EMBATTLED Japanese Prime Minister Taro Aso faced more pressure to resign yesterday as a poll showed more than 70 percent of respondents want him to quit and a senior politician within the ruling party questioned his ability to lead.

Aso's popularity has rapidly eroded recently fed by a deepening economic recession, a series of political gaffes and a perception of weak leadership.

The Asahi newspaper survey showed 71 percent of respondents want Aso to resign. It also found the approval rating for the Cabinet dipped to 13 percent - down 1 percentage point from two weeks ago.

Sixty-four percent of respondents said they want an early election, according to the poll.

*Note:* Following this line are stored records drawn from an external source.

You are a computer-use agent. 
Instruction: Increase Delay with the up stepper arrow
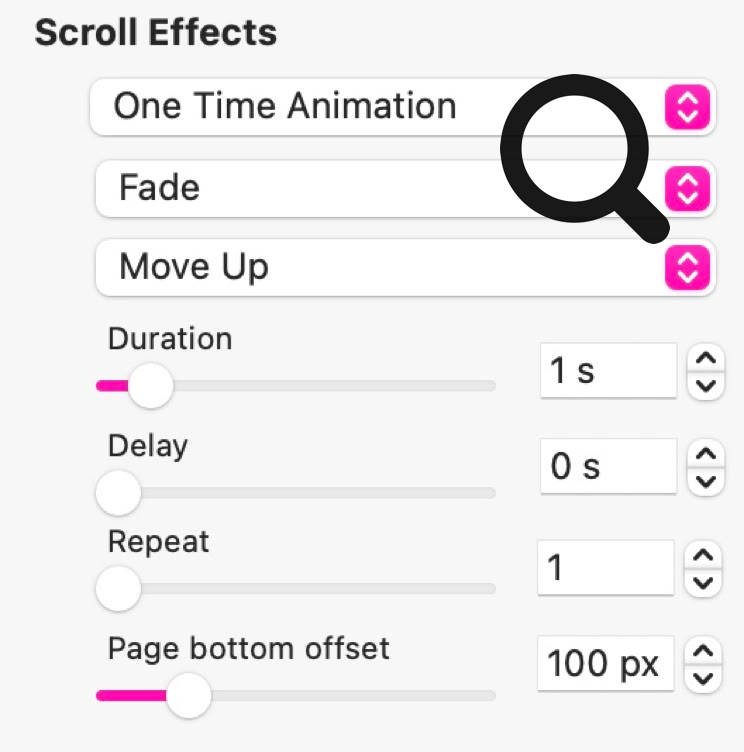click(706, 454)
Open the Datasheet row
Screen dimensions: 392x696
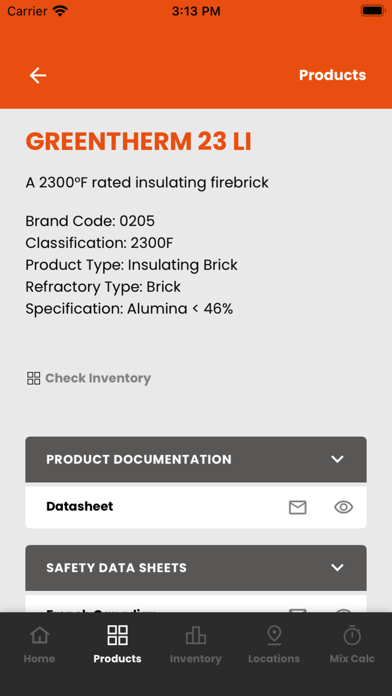(x=196, y=507)
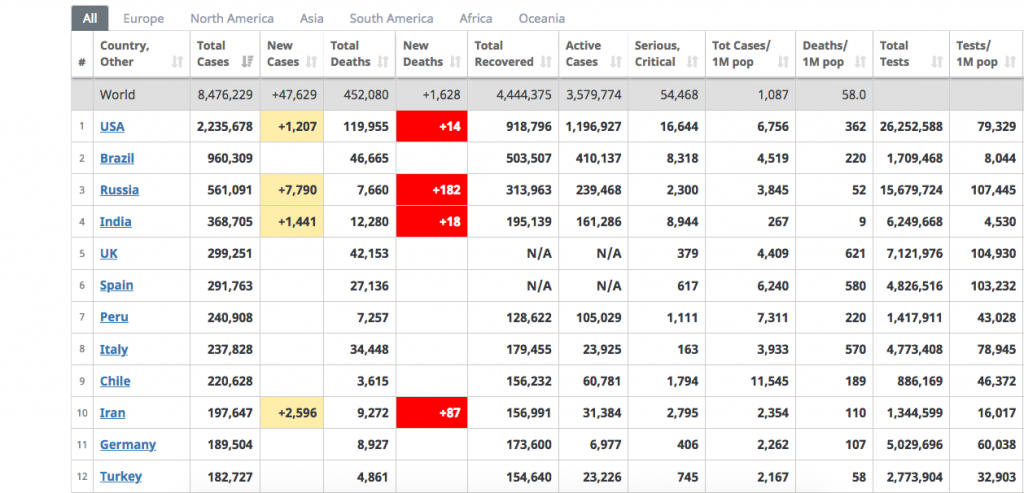This screenshot has width=1024, height=493.
Task: Click Active Cases sort arrows
Action: tap(616, 62)
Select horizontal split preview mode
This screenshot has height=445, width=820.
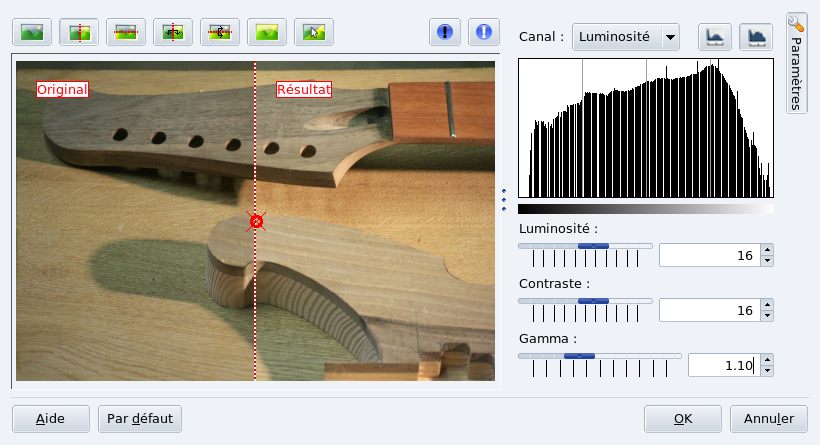(x=125, y=33)
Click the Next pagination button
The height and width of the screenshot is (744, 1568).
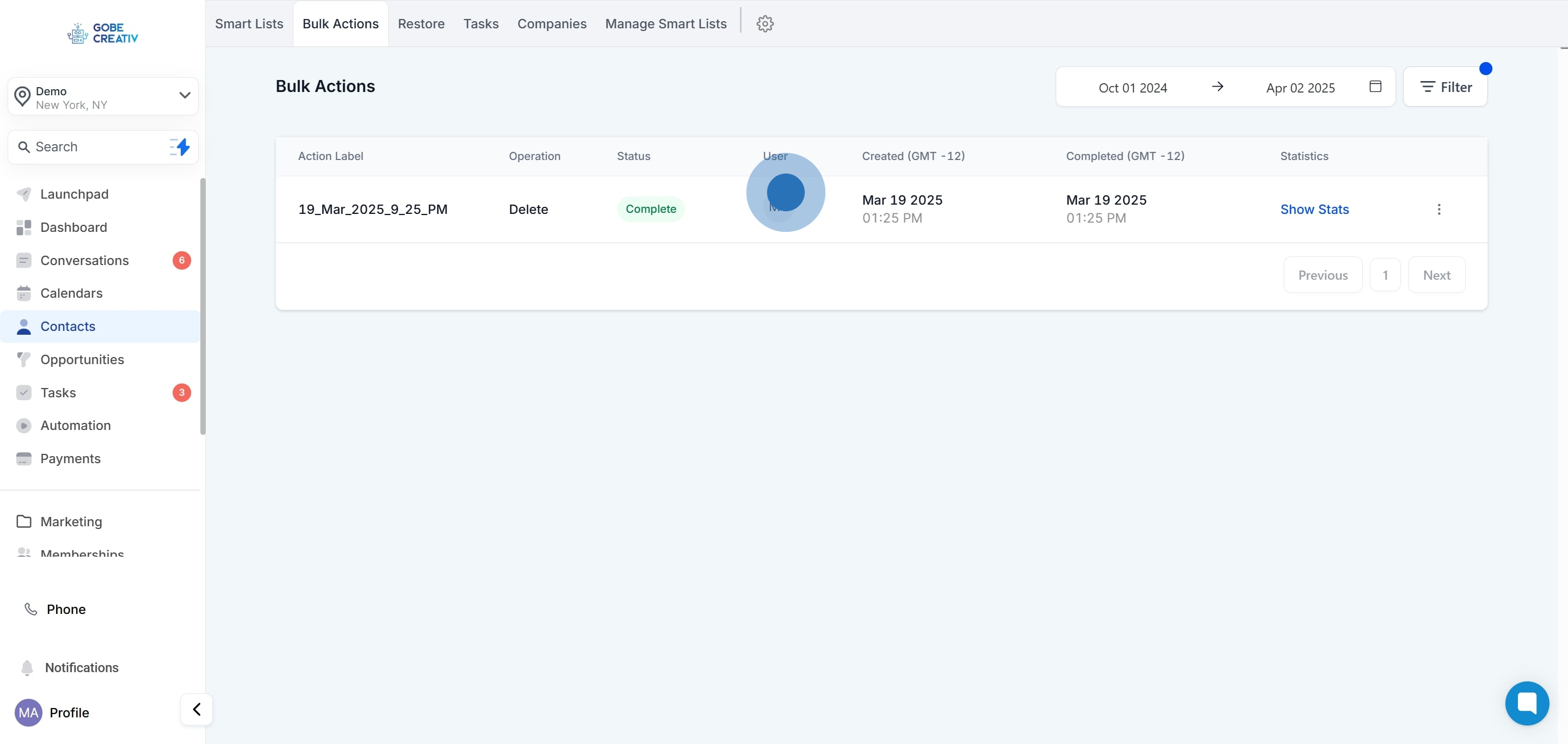[1436, 275]
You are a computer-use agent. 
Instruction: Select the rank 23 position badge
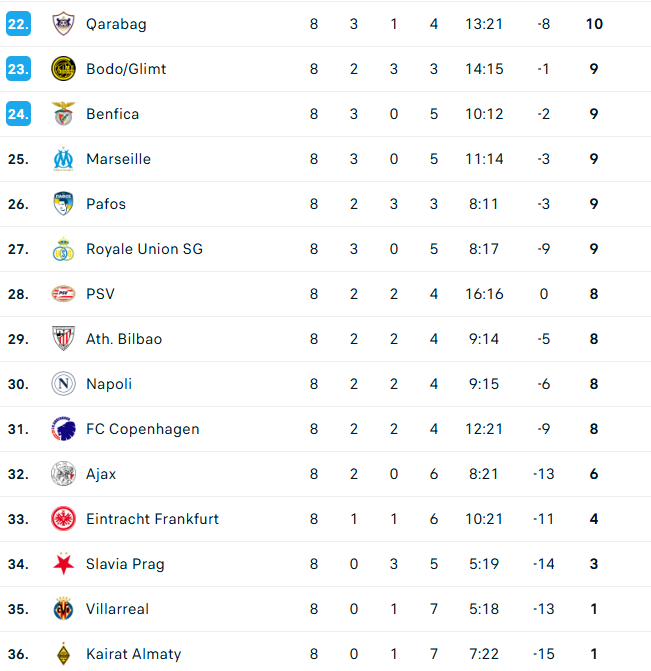coord(18,69)
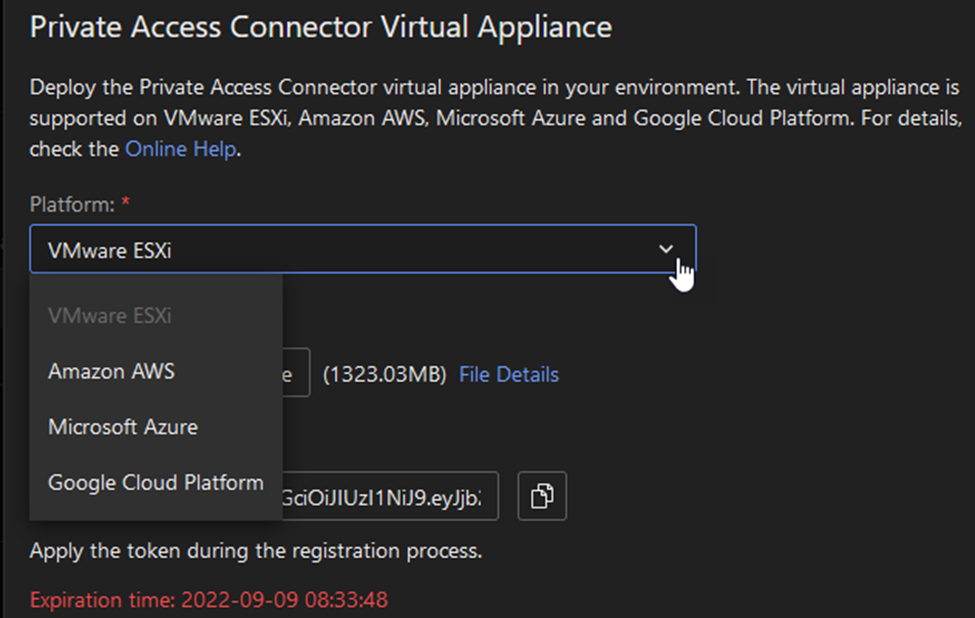The image size is (975, 618).
Task: Click 'check the' text before Online Help
Action: (74, 149)
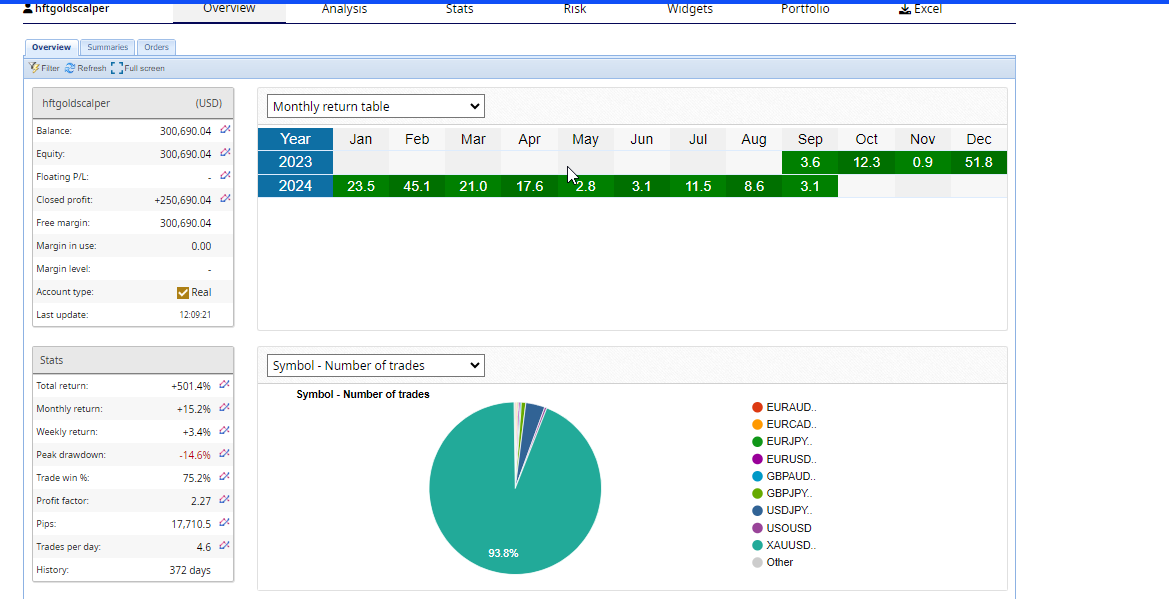Toggle the Real account type checkbox

[183, 292]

Elections must be held for the powerful lower house of parliament by the end of September but could be called at any time.

Hidenao Nakagawa, a ruling Liberal Democratic Party heavyweight and former chief cabinet secretary, said yesterday party support for Aso has also faded.

"Very few of us now want to head into elections under Mr Aso's leadership," Nakagawa told the TV Tokyo talk show. "But we'll have to wait until budget approval to decide if or when we should have a new leader or hold elections."

The approval for the budget is expected in April.

In another serious blow, popular former Prime Minister Junichiro Koizumi openly criticized Aso last week, threatening to oppose one of his key economic stimulus plans that opposition parties have called ineffective and a vote-buying attempt.

Koizumi's dissent deepened divisions within the Liberal Democratic Party, where he is still influential.

Aso also came under fire for not immediately firing Finance Minister Shoichi Nakagawa who resigned last week after claims he seemed drunk during a G7 news conference.